Un an plus tard, M. Le Drian dévoilé les grandes lignes de la stratégie militaire française dans le cyberespace et précisa trois types de missions auxquelles les forces françaises devaient se préparer, à savoir le renseignement, la protection/défense et la « riposte/neutralisation », encore appelée « Lutte informatique offensive » [LIO].
Un nouveau palier fut franchi en janvier 2019, quand la ministre des Armées, Florence Parly, dévoila la doctrine des armées en matière de cyberdéfense. « La guerre cyber a commencé et la France doit être prête à y combattre », avait-elle justifié. Et d’ajouter : » Aujourd’hui, la France choisit de se doter pleinement de l’arme cyber pour ses opérations militaires. Nous considérons l’arme cyber comme une arme opérationnelle à part entière. C’est un choix nécessaire, en responsabilité. Nous en ferons un usage proportionné, mais que ceux qui sont tentés de s’attaquer à nos forces armées le sachent : nous n’aurons pas peur de l’utiliser. »
À la tête du Commandement de la cyberdéfense [COMCYBER] depuis 2019, le général [air] Didier Tisseyre n’a pas dit autre chose lors d’une audition à l’Assemblée nationale [et dont le compte-rendu vient d’être publié].

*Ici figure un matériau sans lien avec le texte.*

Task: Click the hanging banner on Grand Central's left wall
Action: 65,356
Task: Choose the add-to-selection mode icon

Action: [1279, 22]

« On distingue parfois les temps de paix, de crise et de guerre. Je vous assure que, dans le cyberespace, […] nous ne sommes pas dans un temps de paix : il y a de nombreuses crises, et, d’une certaine manière, la guerre cyber a déjà commencé. Certains déploient leurs outils et se prépositionnent pour pouvoir le jour J, au moment où ils appuieront sur la touche ‘Enter’, déclencher immédiatement les éléments. Or une fois qu’on est paralysé, il est trop tard pour réagir », a souligné le général Tisseyre.

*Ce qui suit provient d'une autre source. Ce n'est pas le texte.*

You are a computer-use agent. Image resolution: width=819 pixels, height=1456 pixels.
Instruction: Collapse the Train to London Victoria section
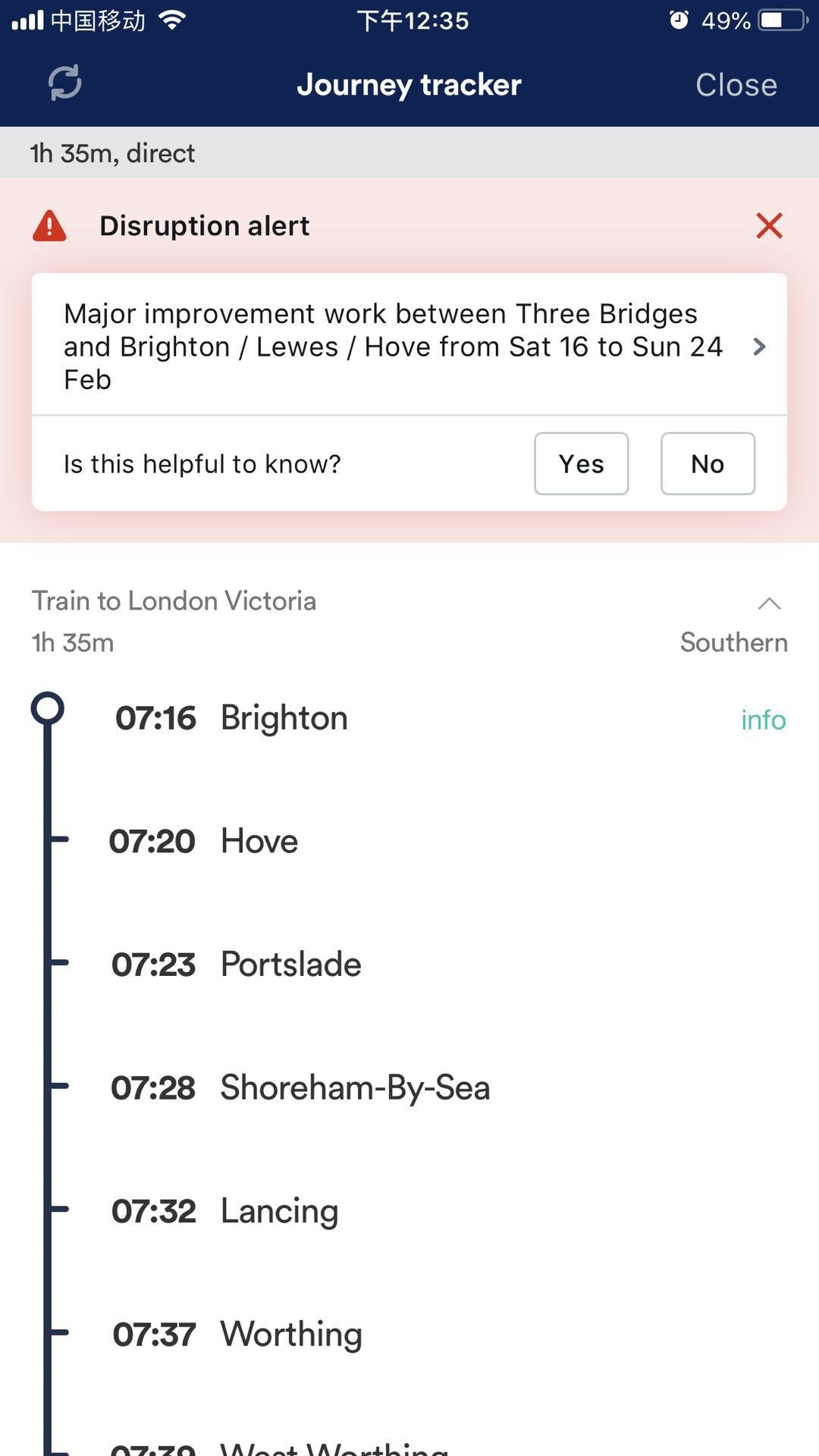769,604
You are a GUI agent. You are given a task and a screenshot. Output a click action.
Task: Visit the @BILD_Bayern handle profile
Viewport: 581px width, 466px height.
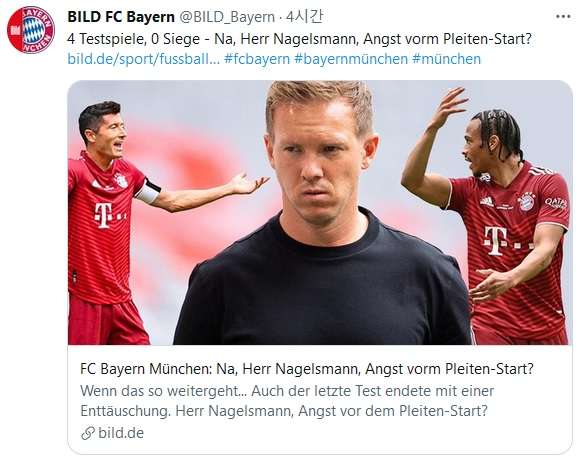pos(227,17)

Or, « celui qui maîtrisera le cyberespace aura un avantage, non seulement pour se protéger, mais aussi pour assurer sa supériorité opérationnelle », a-t-il fait observer.
Parmi les acteurs très actifs dans ce domaine, le général Tisseyre a cité, sans surprise, la Russie et la Chine.

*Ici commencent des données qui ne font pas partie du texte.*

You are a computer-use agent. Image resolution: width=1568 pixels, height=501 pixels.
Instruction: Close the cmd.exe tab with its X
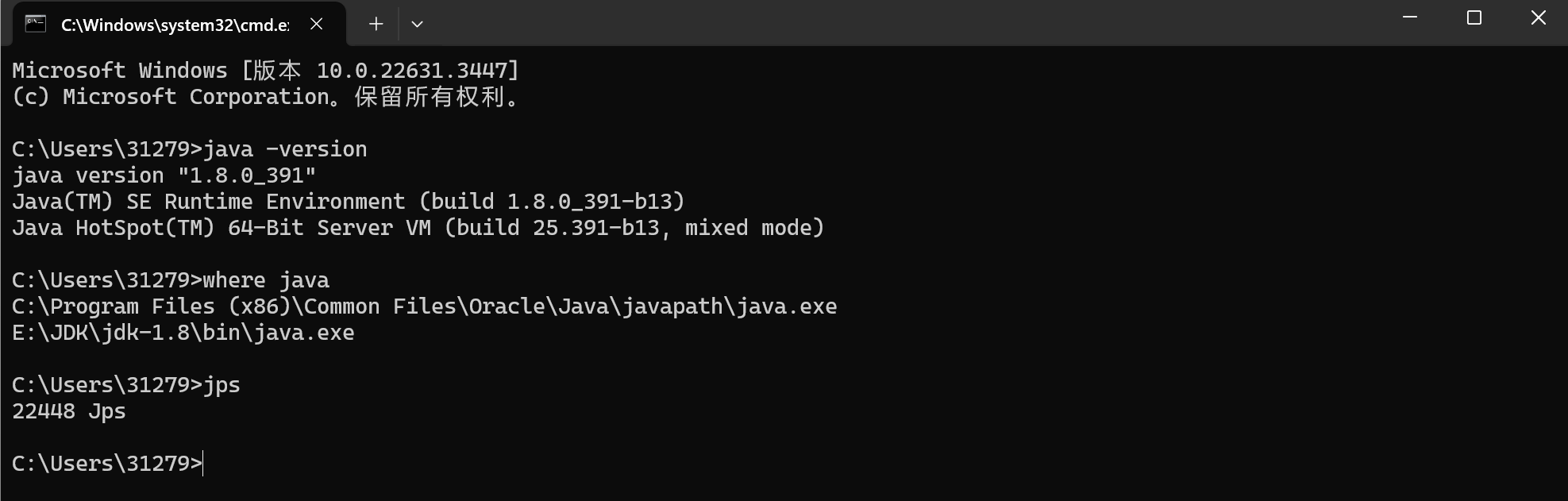pos(316,23)
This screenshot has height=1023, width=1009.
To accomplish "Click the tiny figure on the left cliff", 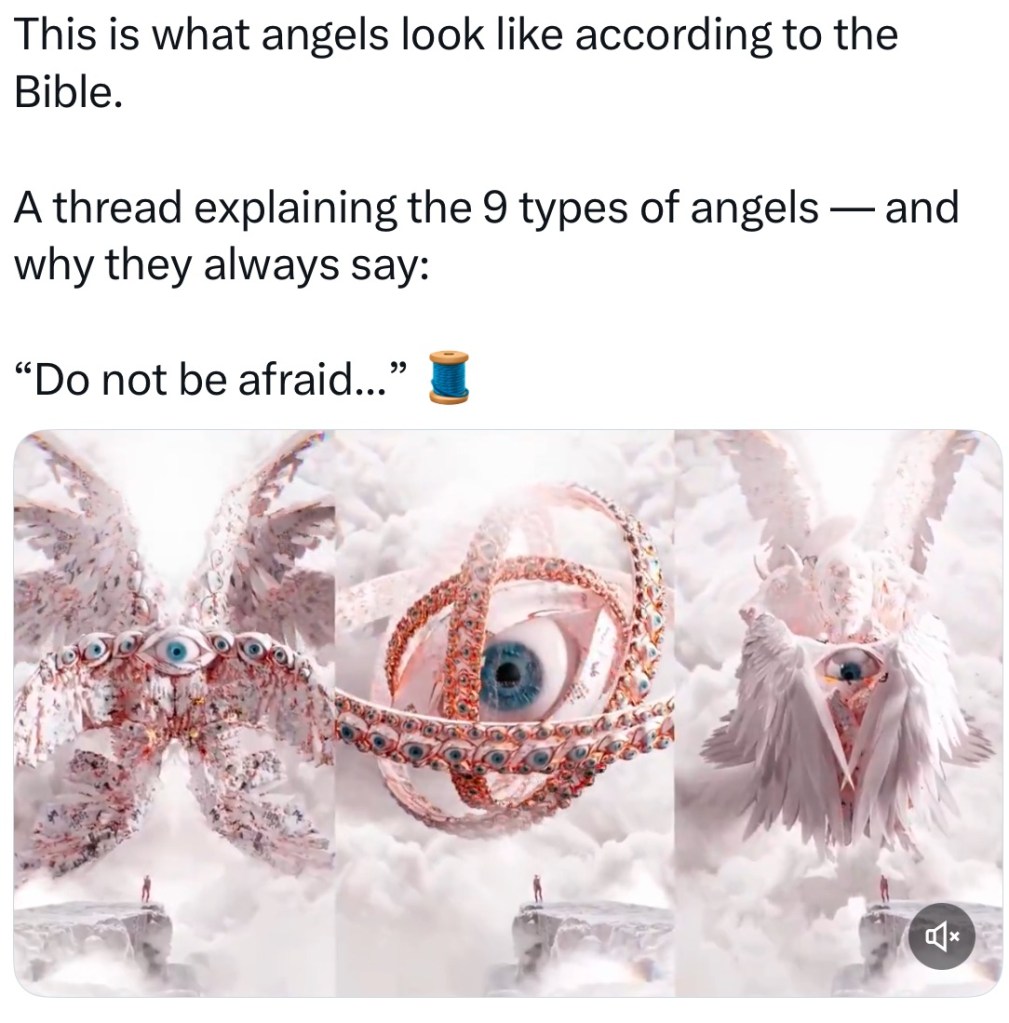I will [x=146, y=889].
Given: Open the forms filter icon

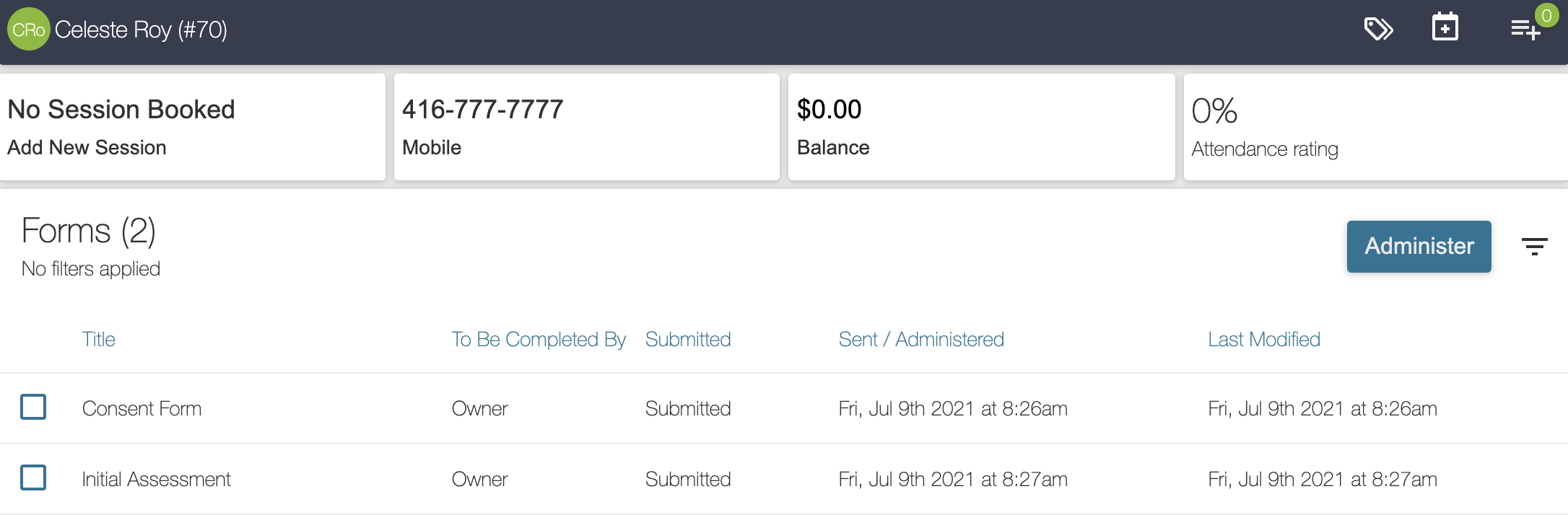Looking at the screenshot, I should (x=1534, y=247).
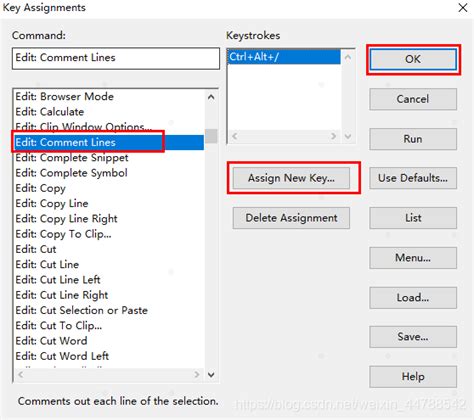The image size is (474, 420).
Task: Click horizontal scroll right arrow in command list
Action: coord(196,375)
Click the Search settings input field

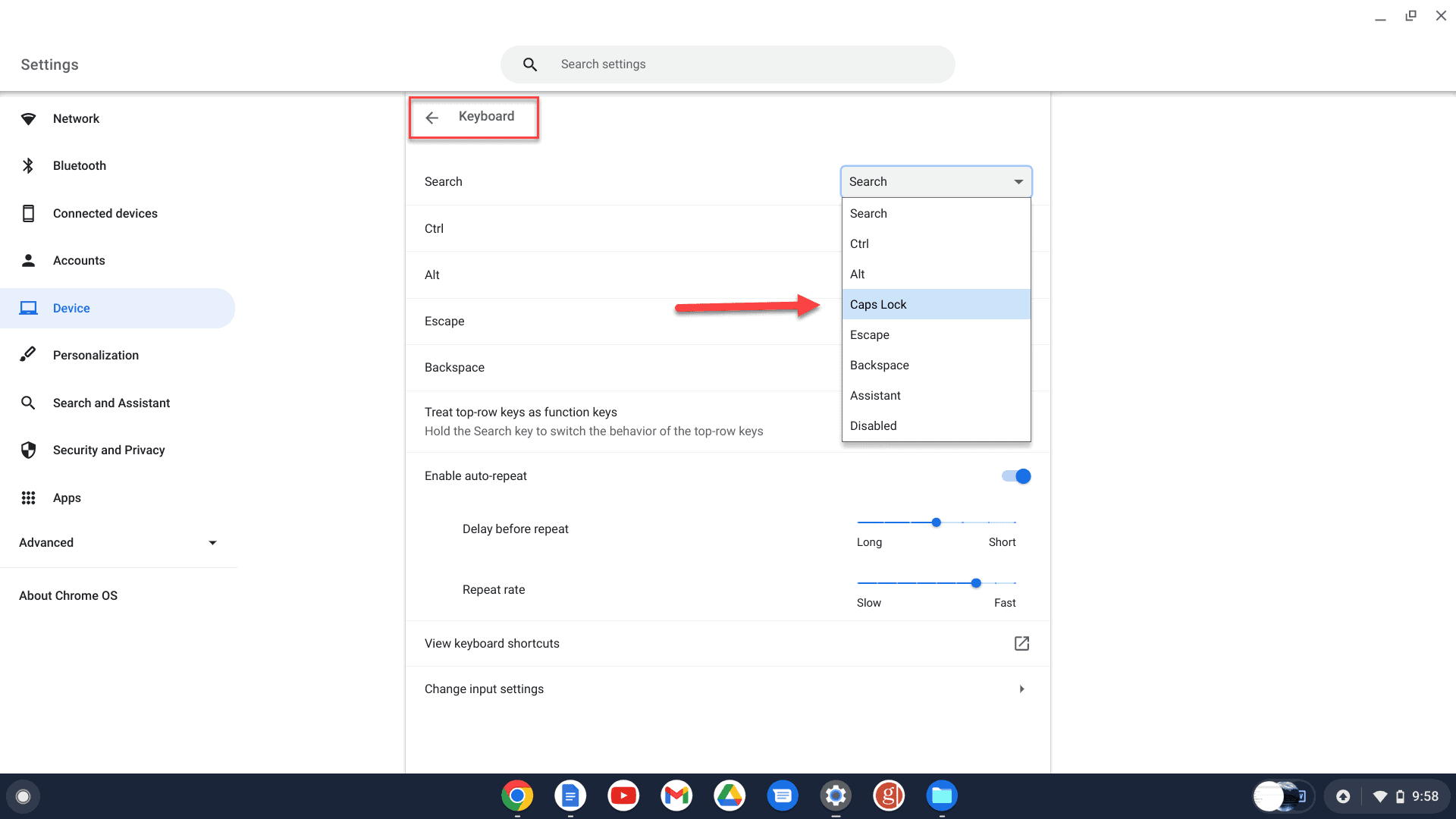(727, 64)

Les Russes « sont présents dans toute la palette de ce que l’on peut faire dans le cyber, des cyberattaques très ciblées jusqu’à l’influence au travers des réseaux sociaux : ils sont très forts » tandis que les Chinois « sont plutôt actifs dans l’espionnage économique », a relevé le chef du COMCYBER. « Mais dès lors qu’on entre dans un système pour voler de l’information économique ou industrielle, on peut faire autre chose, en entrant dans d’autres systèmes plus essentiels et mener d’autres actions. Nous y sommes très attentifs, comme nous sommes très attentifs à l’égard de pays comme l’Iran », a-t-il poursuivi.
« Nous nous intéressons aux capacités américaines qui sont vraiment très développées, dans tous les domaines. Le Royaume-Uni et Israël sont aussi très pointus. En ce qui nous concerne, j’aurais tendance à dire, en particulier depuis le Brexit, que la France est la nation la plus forte dans l’Union Européenne en matière de cyberdéfense », a encore affirmé le général Tisseyre.
En matière de Lutte informatique défensive [LID], le COMCYBER a visiblement des résultats. « En 2017, le ministère des armées a subi environ 700 tentatives d’attaque. Il s’agissait de cybercriminalité dans 90 % des cas et nous n’étions donc pas ciblés. Dans les 10 % restants, nous étions ciblés par un groupe élaboré, évolué. En 2018, on a compté environ 830 événements, avec ces mêmes pourcentages. En 2019, le total est monté à 850 mais on ne voit pratiquement plus d’attaques de groupes très élaborés, avec des signatures caractéristiques », a indiqué le général Tisseyre.
Cependant, il ne faut sans doute pas se réjouir trop vite. On « peut penser que nos attaquants sont en train d’utiliser des outils beaucoup plus discrets, ou qu’ils utilisent des outils de cybercriminalité pour nous induire en erreur alors qu’ils ont une stratégie d’action cachée. […] Peut-être parce que certains ont été pointés du doigt ou parce qu’on a publié beaucoup sur la connaissance des modes opératoires de tel et tel groupe rattaché potentiellement à des acteurs étatiques, les attaquants sont aujourd’hui de plus en plus discrets : les attaques sont de plus en plus sophistiquées et on les voit moins. Il faut donc être encore plus vigilant », a averti le chef du COMCYBER.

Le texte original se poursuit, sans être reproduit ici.